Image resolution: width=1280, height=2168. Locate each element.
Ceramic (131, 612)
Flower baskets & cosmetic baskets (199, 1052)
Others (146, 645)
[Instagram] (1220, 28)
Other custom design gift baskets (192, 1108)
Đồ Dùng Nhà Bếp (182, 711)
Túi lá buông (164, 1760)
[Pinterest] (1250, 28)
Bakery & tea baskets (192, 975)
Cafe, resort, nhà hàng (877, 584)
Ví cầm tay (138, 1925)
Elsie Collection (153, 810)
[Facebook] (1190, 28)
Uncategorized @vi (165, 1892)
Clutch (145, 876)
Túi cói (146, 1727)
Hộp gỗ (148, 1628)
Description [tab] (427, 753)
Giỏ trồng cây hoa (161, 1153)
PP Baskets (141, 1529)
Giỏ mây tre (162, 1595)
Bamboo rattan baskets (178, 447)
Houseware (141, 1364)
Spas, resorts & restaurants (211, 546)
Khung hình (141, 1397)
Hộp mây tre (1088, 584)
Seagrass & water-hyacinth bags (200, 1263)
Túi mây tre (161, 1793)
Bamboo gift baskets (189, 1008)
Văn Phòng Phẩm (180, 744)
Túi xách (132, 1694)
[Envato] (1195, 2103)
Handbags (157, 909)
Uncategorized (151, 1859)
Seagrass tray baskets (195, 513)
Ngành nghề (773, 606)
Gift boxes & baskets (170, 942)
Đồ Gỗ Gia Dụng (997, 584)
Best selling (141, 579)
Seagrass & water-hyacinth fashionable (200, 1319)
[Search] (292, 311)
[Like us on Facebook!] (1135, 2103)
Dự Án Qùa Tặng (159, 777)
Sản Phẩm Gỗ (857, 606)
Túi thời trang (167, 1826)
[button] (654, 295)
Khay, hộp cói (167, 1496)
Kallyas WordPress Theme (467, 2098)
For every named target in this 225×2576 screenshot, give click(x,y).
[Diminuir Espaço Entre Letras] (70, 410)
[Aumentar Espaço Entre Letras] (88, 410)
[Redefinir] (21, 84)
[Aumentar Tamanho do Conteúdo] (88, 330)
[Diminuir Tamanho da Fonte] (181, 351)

******************************

Exercise requirements: Restate verbatim the first line above and all lines after it through the line containing "[Pinterest] (1250, 28)"; omit the rest.

Task output:
Image resolution: width=1280, height=2168. Locate each element.
Ceramic (131, 612)
Flower baskets & cosmetic baskets (199, 1052)
Others (146, 645)
[Instagram] (1220, 28)
Other custom design gift baskets (192, 1108)
Đồ Dùng Nhà Bếp (182, 711)
Túi lá buông (164, 1760)
[Pinterest] (1250, 28)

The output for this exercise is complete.